Cosa sta facendo l'Europa con le risorse della Groenlandia? Ecco progetti e investimenti

Maria Carla Sicilia

Dalla grafite al molibdeno, l’Unione europea lavora da anni per sviluppare ricerca e produzione mineraria nell’isola artica. Gli impianti non sono ancora operativi, ma ci sono già accordi preliminari con aziende europee che attendono rifornimenti

Negli ultimi anni l’Unione europea ha inserito la Groenlandia nel proprio orizzonte di interesse per le materie prime critiche, muovendosi ben prima che Donald Trump accendesse con prepotenza un faro sulla regione artica. Ci sono studi di fattibilità e alcune licenze già concesse, ma non ancora una produzione destinata all’Europa. Di certo, c'è la consapevolezza che alcune risorse stratificate nell’isola possono avere rilevanza per le catene del valore tecnologico e industriale europee.

Per le materie prime critiche oggetto dell’agenda europea, i due progetti principali sono quelli di grafite e molibdeno. Entrambi sono in fase di sviluppo e non hanno ancora raggiunto una produzione industriale su scala commerciale.

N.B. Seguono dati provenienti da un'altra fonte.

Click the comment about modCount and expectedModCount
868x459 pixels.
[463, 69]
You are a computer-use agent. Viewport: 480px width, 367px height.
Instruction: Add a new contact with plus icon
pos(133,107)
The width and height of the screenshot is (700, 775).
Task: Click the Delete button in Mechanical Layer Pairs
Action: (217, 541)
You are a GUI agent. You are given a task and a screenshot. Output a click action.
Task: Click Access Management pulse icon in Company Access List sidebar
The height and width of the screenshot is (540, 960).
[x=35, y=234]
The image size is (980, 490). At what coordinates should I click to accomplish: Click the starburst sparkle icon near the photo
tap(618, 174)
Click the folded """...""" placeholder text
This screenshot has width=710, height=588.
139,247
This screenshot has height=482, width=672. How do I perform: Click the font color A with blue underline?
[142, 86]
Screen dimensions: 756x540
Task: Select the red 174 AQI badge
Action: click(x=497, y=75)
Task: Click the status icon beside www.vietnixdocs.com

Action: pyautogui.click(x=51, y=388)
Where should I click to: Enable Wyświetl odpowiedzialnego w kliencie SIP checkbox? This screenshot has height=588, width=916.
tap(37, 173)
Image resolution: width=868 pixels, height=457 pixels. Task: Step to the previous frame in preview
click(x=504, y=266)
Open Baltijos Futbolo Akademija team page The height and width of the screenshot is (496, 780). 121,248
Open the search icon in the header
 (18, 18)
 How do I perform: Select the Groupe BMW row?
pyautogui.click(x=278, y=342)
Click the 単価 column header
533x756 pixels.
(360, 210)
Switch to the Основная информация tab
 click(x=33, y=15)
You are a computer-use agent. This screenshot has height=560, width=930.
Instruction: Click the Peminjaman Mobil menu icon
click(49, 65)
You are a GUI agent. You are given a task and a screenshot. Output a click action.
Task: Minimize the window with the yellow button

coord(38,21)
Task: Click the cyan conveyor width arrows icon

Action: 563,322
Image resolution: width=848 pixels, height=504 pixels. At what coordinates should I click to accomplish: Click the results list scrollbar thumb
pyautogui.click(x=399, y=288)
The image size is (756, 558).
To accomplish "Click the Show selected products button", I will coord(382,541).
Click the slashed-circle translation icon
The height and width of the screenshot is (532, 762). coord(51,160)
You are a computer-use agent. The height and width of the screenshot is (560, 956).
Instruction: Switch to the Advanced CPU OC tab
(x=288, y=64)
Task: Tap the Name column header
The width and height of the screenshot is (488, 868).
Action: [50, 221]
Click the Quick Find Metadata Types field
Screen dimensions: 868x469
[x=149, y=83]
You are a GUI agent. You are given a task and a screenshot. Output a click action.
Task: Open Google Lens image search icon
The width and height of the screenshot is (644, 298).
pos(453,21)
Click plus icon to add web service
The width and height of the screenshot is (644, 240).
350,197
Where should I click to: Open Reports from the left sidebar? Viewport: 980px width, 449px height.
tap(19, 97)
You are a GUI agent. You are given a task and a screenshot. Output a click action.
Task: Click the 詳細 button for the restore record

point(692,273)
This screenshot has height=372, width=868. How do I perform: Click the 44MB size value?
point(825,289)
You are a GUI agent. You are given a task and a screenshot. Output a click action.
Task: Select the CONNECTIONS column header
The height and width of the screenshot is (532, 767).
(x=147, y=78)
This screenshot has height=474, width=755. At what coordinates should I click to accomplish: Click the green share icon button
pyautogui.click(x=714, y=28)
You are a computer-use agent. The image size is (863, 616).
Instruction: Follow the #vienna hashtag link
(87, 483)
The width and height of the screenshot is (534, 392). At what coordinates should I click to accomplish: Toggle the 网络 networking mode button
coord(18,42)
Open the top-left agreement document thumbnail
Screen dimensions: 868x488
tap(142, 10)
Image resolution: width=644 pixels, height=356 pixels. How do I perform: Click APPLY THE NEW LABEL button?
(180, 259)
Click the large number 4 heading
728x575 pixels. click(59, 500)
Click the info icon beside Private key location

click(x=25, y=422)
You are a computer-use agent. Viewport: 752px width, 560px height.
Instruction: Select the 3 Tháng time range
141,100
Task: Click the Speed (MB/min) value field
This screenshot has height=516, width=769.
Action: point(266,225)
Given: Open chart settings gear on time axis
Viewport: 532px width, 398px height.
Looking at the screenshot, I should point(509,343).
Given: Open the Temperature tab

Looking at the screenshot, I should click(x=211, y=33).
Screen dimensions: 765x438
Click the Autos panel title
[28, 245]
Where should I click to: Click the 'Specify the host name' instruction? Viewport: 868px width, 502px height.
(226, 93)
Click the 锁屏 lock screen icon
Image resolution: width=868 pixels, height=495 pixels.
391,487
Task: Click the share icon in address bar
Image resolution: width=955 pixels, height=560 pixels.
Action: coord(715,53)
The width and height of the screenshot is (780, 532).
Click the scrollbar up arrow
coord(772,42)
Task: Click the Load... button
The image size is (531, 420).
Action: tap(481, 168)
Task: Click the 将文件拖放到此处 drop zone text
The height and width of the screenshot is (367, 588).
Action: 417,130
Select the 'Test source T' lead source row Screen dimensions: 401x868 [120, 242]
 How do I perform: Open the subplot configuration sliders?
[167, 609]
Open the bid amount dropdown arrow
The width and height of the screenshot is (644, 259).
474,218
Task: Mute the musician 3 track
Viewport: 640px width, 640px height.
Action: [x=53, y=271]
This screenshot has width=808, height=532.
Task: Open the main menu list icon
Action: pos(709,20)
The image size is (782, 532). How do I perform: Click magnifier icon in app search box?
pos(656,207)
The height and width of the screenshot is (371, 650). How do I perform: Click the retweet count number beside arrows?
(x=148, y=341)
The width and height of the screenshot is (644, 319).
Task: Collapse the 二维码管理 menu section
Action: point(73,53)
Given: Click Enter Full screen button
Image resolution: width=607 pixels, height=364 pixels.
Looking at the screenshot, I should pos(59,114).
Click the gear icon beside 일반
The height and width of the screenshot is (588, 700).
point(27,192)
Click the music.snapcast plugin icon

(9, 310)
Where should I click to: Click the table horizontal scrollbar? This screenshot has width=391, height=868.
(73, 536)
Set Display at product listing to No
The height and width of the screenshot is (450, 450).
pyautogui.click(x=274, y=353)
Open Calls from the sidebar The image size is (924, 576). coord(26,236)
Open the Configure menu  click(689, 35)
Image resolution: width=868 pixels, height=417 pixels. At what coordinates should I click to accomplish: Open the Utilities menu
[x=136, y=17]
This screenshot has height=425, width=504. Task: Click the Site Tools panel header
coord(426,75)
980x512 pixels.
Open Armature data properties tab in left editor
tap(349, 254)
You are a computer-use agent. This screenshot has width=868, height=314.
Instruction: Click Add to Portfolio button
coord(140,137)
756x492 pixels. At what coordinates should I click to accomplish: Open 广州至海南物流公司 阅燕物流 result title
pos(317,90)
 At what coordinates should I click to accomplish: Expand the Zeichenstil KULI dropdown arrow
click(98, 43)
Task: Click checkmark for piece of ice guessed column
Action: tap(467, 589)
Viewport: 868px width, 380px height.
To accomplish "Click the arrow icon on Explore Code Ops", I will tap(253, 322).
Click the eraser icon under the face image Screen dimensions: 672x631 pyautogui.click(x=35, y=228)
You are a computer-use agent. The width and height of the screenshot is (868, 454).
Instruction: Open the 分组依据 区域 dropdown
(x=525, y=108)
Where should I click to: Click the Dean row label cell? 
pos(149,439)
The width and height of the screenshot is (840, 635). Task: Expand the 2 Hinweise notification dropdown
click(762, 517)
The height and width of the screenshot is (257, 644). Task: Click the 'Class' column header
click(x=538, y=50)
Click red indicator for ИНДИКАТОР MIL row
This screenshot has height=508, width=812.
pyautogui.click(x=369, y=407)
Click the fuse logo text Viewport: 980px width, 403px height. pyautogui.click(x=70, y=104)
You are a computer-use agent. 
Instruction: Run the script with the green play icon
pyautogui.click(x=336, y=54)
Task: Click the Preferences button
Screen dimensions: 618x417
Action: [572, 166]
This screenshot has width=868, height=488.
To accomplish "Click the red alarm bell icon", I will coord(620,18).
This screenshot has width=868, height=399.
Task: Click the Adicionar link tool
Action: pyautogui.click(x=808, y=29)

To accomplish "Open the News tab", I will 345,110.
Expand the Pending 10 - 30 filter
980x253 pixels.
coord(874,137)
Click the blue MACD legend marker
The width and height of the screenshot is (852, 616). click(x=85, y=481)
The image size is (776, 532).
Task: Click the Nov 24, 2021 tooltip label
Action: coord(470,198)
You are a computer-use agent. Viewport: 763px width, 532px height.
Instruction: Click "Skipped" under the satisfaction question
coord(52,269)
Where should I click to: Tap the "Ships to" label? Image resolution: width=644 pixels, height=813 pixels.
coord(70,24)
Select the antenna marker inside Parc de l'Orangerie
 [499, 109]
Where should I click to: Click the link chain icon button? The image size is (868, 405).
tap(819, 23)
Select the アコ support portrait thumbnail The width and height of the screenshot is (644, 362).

Il progetto di grafite è legato a Greenland Graphite A/S, collegata a GreenRoc Mining Plc, società quotata nel Regno Unito e con investitori europei e nordamericani. Il deposito di Amitsoq, nel sud della Groenlandia, è stato riconosciuto come risorsa significativa di grafite di alta qualità. Nel dicembre 2025 il governo groenlandese ha concesso a Greenland Graphite una licenza di sfruttamento trentennale, aprendo formalmente la possibilità di costruire impianti e infrastrutture. La grafite è un input cruciale per le batterie agli ioni di litio e altre applicazioni tecnologiche. Finora il progetto ha completato studi ambientali e tecnici, ma la fase di costruzione non è ancora avviata.

Il progetto di molibdeno riguarda Greenland Resources Inc., società con base in Canada ma legata all’Europa attraverso accordi di fornitura. Il sito di Malmbjerg, nella Groenlandia orientale, è stato oggetto di raccolta dati geologici e studi di fattibilità per anni. Anche qui è stata ottenuta una licenza di sfruttamento di lunga durata, e sono stati siglati accordi preliminari con aziende europee che intendono assicurarsi forniture di molibdeno per la produzione di acciai ad alte prestazioni e componenti industriali. Tra queste, come scrive il Sole 24 ore, c'è anche Cogne acciai speciali, acciaieria valdostana controllata da Taiwan Cement. Ma il progetto attende la costruzione dell’impianto e il completamento delle valutazioni economiche definitive.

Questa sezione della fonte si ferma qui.